# Exercise
Transcribe the data in full; each line must match exactly.

# Supplied records
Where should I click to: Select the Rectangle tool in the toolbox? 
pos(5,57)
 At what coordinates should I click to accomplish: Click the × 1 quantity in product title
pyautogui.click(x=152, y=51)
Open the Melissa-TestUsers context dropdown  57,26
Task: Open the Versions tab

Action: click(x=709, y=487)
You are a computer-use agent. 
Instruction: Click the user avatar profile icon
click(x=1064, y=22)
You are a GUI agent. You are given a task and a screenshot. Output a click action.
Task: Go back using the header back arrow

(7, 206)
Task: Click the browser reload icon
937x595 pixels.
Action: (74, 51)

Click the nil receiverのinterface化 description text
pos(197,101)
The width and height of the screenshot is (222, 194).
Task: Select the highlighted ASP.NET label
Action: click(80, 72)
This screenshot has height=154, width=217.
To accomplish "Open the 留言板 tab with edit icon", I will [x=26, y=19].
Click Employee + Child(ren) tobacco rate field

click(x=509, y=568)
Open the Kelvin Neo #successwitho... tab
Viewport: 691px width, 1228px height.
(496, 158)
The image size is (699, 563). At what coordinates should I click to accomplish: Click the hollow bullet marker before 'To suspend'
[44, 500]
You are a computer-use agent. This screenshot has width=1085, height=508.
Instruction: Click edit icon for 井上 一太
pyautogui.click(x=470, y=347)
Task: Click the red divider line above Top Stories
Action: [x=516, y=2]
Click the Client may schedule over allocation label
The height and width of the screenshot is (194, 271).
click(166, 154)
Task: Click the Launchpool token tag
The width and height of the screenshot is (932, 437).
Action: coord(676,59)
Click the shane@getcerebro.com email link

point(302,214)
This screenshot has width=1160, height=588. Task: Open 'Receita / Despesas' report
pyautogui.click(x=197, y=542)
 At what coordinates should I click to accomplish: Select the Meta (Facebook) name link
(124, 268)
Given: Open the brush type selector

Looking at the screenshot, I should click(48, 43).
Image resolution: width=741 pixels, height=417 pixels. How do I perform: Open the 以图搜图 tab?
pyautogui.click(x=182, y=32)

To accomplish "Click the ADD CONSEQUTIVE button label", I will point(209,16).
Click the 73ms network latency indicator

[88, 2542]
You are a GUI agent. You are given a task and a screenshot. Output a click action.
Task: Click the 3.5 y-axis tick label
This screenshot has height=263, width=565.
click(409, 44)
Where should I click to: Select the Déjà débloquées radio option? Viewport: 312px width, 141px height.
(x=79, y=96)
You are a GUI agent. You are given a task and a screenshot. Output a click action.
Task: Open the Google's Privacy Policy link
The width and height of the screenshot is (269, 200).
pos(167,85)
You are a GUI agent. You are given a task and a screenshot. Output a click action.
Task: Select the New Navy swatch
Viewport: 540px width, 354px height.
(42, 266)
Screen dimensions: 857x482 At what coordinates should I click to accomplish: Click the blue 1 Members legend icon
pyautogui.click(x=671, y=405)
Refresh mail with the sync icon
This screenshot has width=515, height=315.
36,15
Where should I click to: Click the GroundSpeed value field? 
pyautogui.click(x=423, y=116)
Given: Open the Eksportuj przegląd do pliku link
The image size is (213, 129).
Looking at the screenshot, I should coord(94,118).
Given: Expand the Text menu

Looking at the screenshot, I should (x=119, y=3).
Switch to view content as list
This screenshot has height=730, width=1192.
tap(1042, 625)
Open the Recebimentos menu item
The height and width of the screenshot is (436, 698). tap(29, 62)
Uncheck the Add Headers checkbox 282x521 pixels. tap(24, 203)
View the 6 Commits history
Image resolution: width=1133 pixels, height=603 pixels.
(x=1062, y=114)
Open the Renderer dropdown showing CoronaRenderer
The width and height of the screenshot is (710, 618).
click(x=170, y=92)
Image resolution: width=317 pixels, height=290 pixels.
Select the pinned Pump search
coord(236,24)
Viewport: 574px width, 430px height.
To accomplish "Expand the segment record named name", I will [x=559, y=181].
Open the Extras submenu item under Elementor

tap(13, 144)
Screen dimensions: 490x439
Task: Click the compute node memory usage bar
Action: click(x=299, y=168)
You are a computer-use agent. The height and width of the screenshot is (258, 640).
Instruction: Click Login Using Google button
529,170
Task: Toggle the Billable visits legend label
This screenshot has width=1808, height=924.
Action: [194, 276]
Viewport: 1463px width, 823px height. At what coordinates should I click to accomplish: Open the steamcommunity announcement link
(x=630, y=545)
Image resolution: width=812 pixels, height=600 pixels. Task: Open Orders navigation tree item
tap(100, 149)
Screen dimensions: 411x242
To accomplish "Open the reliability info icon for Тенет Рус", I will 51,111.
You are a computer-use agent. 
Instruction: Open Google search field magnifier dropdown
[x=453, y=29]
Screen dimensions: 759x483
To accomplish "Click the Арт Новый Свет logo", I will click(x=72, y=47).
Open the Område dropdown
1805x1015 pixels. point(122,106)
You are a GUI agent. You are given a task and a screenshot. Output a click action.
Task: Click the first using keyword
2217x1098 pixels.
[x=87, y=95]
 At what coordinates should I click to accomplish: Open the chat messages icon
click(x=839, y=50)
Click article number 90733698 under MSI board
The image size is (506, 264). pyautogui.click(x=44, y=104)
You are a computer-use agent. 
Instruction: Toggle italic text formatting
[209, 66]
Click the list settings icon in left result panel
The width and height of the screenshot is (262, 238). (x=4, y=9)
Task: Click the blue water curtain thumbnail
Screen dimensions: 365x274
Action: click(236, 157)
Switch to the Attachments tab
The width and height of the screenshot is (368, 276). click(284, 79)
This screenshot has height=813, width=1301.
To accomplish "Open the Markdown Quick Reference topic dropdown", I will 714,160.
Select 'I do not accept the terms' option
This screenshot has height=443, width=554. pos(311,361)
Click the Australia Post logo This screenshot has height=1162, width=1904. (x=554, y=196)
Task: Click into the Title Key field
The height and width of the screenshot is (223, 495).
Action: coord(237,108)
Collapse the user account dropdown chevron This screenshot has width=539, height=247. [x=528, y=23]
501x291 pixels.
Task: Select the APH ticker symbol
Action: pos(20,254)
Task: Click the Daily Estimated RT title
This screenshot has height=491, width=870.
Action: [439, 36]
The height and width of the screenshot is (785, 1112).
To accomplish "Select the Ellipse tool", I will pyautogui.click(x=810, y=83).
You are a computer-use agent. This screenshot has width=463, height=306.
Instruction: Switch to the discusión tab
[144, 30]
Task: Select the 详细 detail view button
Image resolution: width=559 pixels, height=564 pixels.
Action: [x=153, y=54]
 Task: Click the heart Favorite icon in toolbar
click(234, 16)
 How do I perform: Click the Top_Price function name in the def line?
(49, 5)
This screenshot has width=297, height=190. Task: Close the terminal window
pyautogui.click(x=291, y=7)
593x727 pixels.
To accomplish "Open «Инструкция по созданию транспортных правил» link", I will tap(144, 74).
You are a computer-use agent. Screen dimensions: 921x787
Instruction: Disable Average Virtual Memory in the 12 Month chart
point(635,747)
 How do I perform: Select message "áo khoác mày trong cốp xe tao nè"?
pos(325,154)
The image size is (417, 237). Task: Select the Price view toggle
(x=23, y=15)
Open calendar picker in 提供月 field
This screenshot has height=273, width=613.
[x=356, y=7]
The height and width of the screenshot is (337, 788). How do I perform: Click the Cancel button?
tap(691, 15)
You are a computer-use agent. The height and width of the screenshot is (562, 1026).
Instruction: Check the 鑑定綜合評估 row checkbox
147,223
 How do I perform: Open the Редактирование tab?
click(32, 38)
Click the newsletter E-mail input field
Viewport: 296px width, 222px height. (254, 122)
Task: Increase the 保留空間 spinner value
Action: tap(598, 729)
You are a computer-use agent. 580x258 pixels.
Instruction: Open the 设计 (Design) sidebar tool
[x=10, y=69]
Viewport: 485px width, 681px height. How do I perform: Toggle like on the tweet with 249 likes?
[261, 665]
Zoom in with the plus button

# Exercise result
Where should I click to: Select the Rectangle tool in the toolbox? 
pos(5,57)
 At what coordinates should I click to accomplish: Click the × 1 quantity in product title
pyautogui.click(x=152, y=51)
Open the Melissa-TestUsers context dropdown  57,26
Task: Open the Versions tab

Action: click(x=709, y=487)
You are a computer-use agent. 
Instruction: Click the user avatar profile icon
click(x=1064, y=22)
You are a GUI agent. You are given a task and a screenshot. Output a click action.
Task: Go back using the header back arrow

(7, 206)
Task: Click the browser reload icon
937x595 pixels.
Action: (74, 51)

Click the nil receiverのinterface化 description text
pos(197,101)
The width and height of the screenshot is (222, 194).
Task: Select the highlighted ASP.NET label
Action: click(80, 72)
This screenshot has height=154, width=217.
To accomplish "Open the 留言板 tab with edit icon", I will [x=26, y=19].
Click Employee + Child(ren) tobacco rate field

click(x=509, y=568)
Open the Kelvin Neo #successwitho... tab
Viewport: 691px width, 1228px height.
(496, 158)
The image size is (699, 563). At what coordinates should I click to accomplish: Click the hollow bullet marker before 'To suspend'
[44, 500]
You are a computer-use agent. This screenshot has width=1085, height=508.
Instruction: Click edit icon for 井上 一太
pyautogui.click(x=470, y=347)
Task: Click the red divider line above Top Stories
Action: [x=516, y=2]
Click the Client may schedule over allocation label
The height and width of the screenshot is (194, 271).
click(166, 154)
Task: Click the Launchpool token tag
The width and height of the screenshot is (932, 437).
Action: coord(676,59)
Click the shane@getcerebro.com email link

point(302,214)
This screenshot has width=1160, height=588. Task: Open 'Receita / Despesas' report
pyautogui.click(x=197, y=542)
 At what coordinates should I click to accomplish: Select the Meta (Facebook) name link
(124, 268)
Given: Open the brush type selector

Looking at the screenshot, I should click(48, 43).
Image resolution: width=741 pixels, height=417 pixels. How do I perform: Open the 以图搜图 tab?
pyautogui.click(x=182, y=32)

To accomplish "Click the ADD CONSEQUTIVE button label", I will point(209,16).
Click the 73ms network latency indicator

[88, 2542]
You are a GUI agent. You are given a task and a screenshot. Output a click action.
Task: Click the 3.5 y-axis tick label
This screenshot has height=263, width=565.
click(409, 44)
Where should I click to: Select the Déjà débloquées radio option? Viewport: 312px width, 141px height.
(x=79, y=96)
You are a GUI agent. You are given a task and a screenshot. Output a click action.
Task: Open the Google's Privacy Policy link
The width and height of the screenshot is (269, 200).
pos(167,85)
You are a GUI agent. You are given a task and a screenshot. Output a click action.
Task: Select the New Navy swatch
Viewport: 540px width, 354px height.
(42, 266)
Screen dimensions: 857x482 At what coordinates should I click to accomplish: Click the blue 1 Members legend icon
pyautogui.click(x=671, y=405)
Refresh mail with the sync icon
This screenshot has width=515, height=315.
36,15
Where should I click to: Click the GroundSpeed value field? 
pyautogui.click(x=423, y=116)
Given: Open the Eksportuj przegląd do pliku link
The image size is (213, 129).
Looking at the screenshot, I should coord(94,118).
Given: Expand the Text menu

Looking at the screenshot, I should (x=119, y=3).
Switch to view content as list
This screenshot has height=730, width=1192.
tap(1042, 625)
Open the Recebimentos menu item
The height and width of the screenshot is (436, 698). tap(29, 62)
Uncheck the Add Headers checkbox 282x521 pixels. tap(24, 203)
View the 6 Commits history
Image resolution: width=1133 pixels, height=603 pixels.
(x=1062, y=114)
Open the Renderer dropdown showing CoronaRenderer
The width and height of the screenshot is (710, 618).
click(x=170, y=92)
Image resolution: width=317 pixels, height=290 pixels.
Select the pinned Pump search
coord(236,24)
Viewport: 574px width, 430px height.
To accomplish "Expand the segment record named name", I will [x=559, y=181].
Open the Extras submenu item under Elementor

tap(13, 144)
Screen dimensions: 490x439
Task: Click the compute node memory usage bar
Action: click(x=299, y=168)
You are a computer-use agent. The height and width of the screenshot is (258, 640).
Instruction: Click Login Using Google button
529,170
Task: Toggle the Billable visits legend label
This screenshot has width=1808, height=924.
Action: [194, 276]
Viewport: 1463px width, 823px height. At what coordinates should I click to accomplish: Open the steamcommunity announcement link
(x=630, y=545)
Image resolution: width=812 pixels, height=600 pixels. Task: Open Orders navigation tree item
tap(100, 149)
Screen dimensions: 411x242
To accomplish "Open the reliability info icon for Тенет Рус", I will 51,111.
You are a computer-use agent. 
Instruction: Open Google search field magnifier dropdown
[x=453, y=29]
Screen dimensions: 759x483
To accomplish "Click the Арт Новый Свет logo", I will click(x=72, y=47).
Open the Område dropdown
1805x1015 pixels. point(122,106)
You are a GUI agent. You are given a task and a screenshot. Output a click action.
Task: Click the first using keyword
2217x1098 pixels.
[x=87, y=95]
 At what coordinates should I click to accomplish: Open the chat messages icon
click(x=839, y=50)
Click article number 90733698 under MSI board
The image size is (506, 264). pyautogui.click(x=44, y=104)
You are a computer-use agent. 
Instruction: Toggle italic text formatting
[209, 66]
Click the list settings icon in left result panel
The width and height of the screenshot is (262, 238). (x=4, y=9)
Task: Click the blue water curtain thumbnail
Screen dimensions: 365x274
Action: click(236, 157)
Switch to the Attachments tab
The width and height of the screenshot is (368, 276). click(284, 79)
This screenshot has height=813, width=1301.
To accomplish "Open the Markdown Quick Reference topic dropdown", I will 714,160.
Select 'I do not accept the terms' option
This screenshot has height=443, width=554. pos(311,361)
Click the Australia Post logo This screenshot has height=1162, width=1904. (x=554, y=196)
Task: Click into the Title Key field
The height and width of the screenshot is (223, 495).
Action: coord(237,108)
Collapse the user account dropdown chevron This screenshot has width=539, height=247. [x=528, y=23]
501x291 pixels.
Task: Select the APH ticker symbol
Action: pos(20,254)
Task: Click the Daily Estimated RT title
This screenshot has height=491, width=870.
Action: [439, 36]
The height and width of the screenshot is (785, 1112).
To accomplish "Select the Ellipse tool", I will pyautogui.click(x=810, y=83).
You are a computer-use agent. This screenshot has width=463, height=306.
Instruction: Switch to the discusión tab
[144, 30]
Task: Select the 详细 detail view button
Image resolution: width=559 pixels, height=564 pixels.
Action: [x=153, y=54]
 Task: Click the heart Favorite icon in toolbar
click(234, 16)
 How do I perform: Click the Top_Price function name in the def line?
(49, 5)
This screenshot has width=297, height=190. Task: Close the terminal window
pyautogui.click(x=291, y=7)
593x727 pixels.
To accomplish "Open «Инструкция по созданию транспортных правил» link", I will tap(144, 74).
You are a computer-use agent. Screen dimensions: 921x787
Instruction: Disable Average Virtual Memory in the 12 Month chart
point(635,747)
 How do I perform: Select message "áo khoác mày trong cốp xe tao nè"?
pos(325,154)
The image size is (417, 237). Task: Select the Price view toggle
(x=23, y=15)
Open calendar picker in 提供月 field
This screenshot has height=273, width=613.
[x=356, y=7]
The height and width of the screenshot is (337, 788). How do I perform: Click the Cancel button?
tap(691, 15)
You are a computer-use agent. The height and width of the screenshot is (562, 1026).
Instruction: Check the 鑑定綜合評估 row checkbox
147,223
 How do I perform: Open the Редактирование tab?
click(32, 38)
Click the newsletter E-mail input field
Viewport: 296px width, 222px height. (254, 122)
Task: Increase the 保留空間 spinner value
Action: tap(598, 729)
You are a computer-use agent. 580x258 pixels.
Instruction: Open the 设计 (Design) sidebar tool
[x=10, y=69]
Viewport: 485px width, 681px height. How do I perform: Toggle like on the tweet with 249 likes?
[261, 665]
Zoom in with the plus button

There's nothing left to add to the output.